PyTorch Basics

From tensors and autograd to training your first MLP — the essentials for deep RL.

What you’ll learn

torch.Tensor and autograd (automatic differentiation)
Building models with nn.Module / nn.Sequential
Losses, optimizers (SGD, Adam), and training loops
Classification & regression mini‑examples
Plotting learning curves

Policies and value functions in deep RL are just neural networks trained with these fundamentals (e.g., PPO actor & critic).

Code:

import numpy as np
import matplotlib.pyplot as plt

import torch
import torch.nn as nn
import torch.nn.functional as F
from torch.utils.data import TensorDataset, DataLoader

torch.manual_seed(0)
if torch.cuda.is_available():
    device = torch.device("cuda")
elif torch.backends.mps.is_available():
    device = torch.device("mps")
else:
    device = torch.device("cpu")

print(f"Using device: {device}")

Output:

Using device: mps

1. Autograd in a Nutshell

PyTorch’s autograd system automatically computes derivatives of tensor operations using reverse-mode differentiation, the same principle behind backpropagation.

When a tensor is created with

x = torch.tensor([...], requires_grad=True)

PyTorch records all operations on it in a computation graph. When you call .backward(), it traverses this graph in reverse to compute gradients efficiently.

Mathematical Intuition

For a scalar function

\[y = f(x_1, x_2, \dots, x_n),\]

autograd computes

\[\frac{\partial y}{\partial x_i}\]

for each parameter via the chain rule:

\[\frac{\partial y}{\partial x_i} = \sum_j \frac{\partial y}{\partial z_j} \frac{\partial z_j}{\partial x_i}.\]

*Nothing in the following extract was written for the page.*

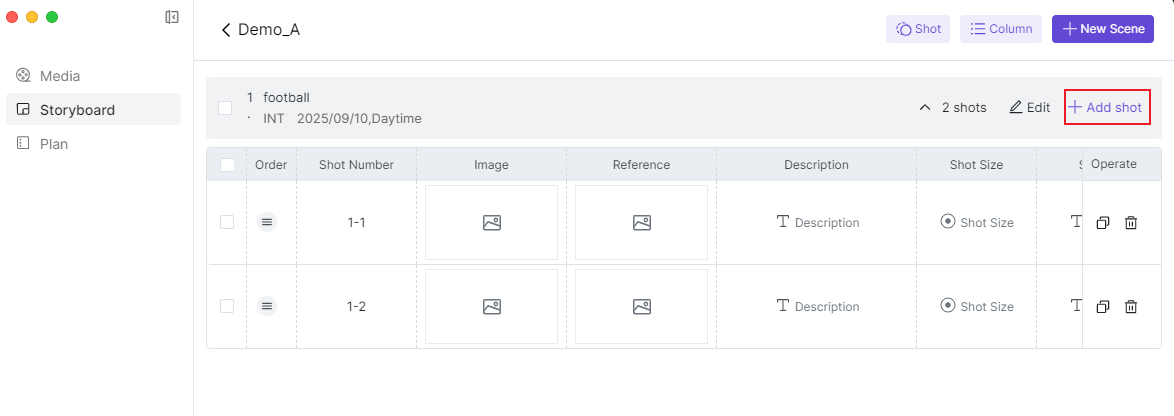This screenshot has width=1174, height=416.
Task: Delete shot 1-1 with trash icon
Action: 1131,223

In vector form, this becomes efficient reverse-mode differentiation, ideal when the number of outputs ≪ number of parameters — exactly the case in neural networks.

RL Connection

Policy networks, value functions, and Q-networks all rely on autograd for computing
\[\nabla_\theta J(\pi_\theta) = \mathbb{E}*\pi [\nabla*\theta \log \pi_\theta(a \mid s) , G_t].\]
Autograd automates gradient computation for loss functions like:
- Policy gradient loss
- Temporal-difference (TD) error
- Actor-critic combined objectives
This makes it easy to experiment and debug custom RL algorithms without manual gradient derivations.

Code:

# Define tensors with gradient tracking enabled
x = torch.tensor([2.0, -1.0], requires_grad=True)
w = torch.tensor([1.5, -3.0], requires_grad=True)
b = torch.tensor(0.5, requires_grad=True)

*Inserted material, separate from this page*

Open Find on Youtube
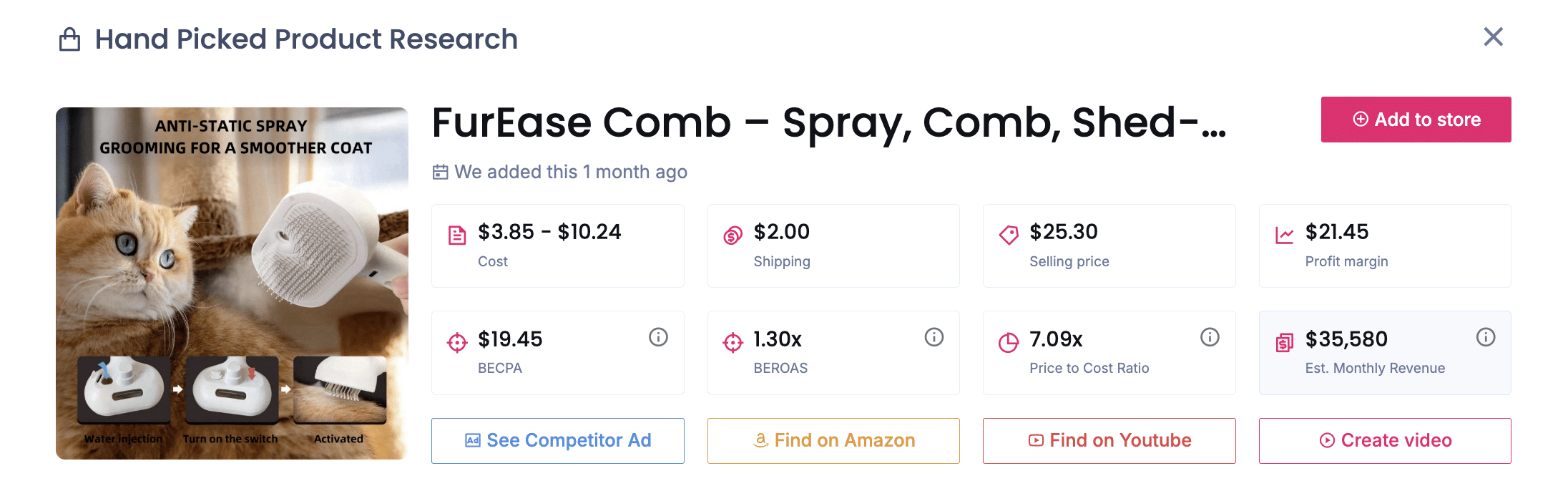1568x481 pixels. (x=1108, y=440)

# Forward pass: simple linear model y = w·x + b
y = torch.dot(w, x) + b

# Backward pass: compute gradients dy/dx, dy/dw, dy/db
y.backward()

print(f"Output y: {y.item():.3f}")
print("dy/dx:", x.grad)
print("dy/dw:", w.grad)
print("dy/db:", b.grad)

Output:

Output y: 6.500
dy/dx: tensor([ 1.5000, -3.0000])
dy/dw: tensor([ 2., -1.])
dy/db: tensor(1.)

2. A Tiny MLP for Classification

A Multi-Layer Perceptron (MLP) is a feedforward neural network composed of linear layers and nonlinear activations. It learns a function $ f_\theta: \mathbb{R}^n \to \mathbb{R}^k $ by minimizing a loss (e.g., cross-entropy for classification).

Structure

For an input $x \in \mathbb{R}^n$:

\[h_1 = \sigma(W_1 x + b_1), \quad \hat{y} = \text{softmax}(W_2 h_1 + b_2)\]

where:

$W_i, b_i$ are learnable parameters,
$\sigma(\cdot)$ is a nonlinear activation (e.g., ReLU, tanh),
The softmax maps logits to class probabilities.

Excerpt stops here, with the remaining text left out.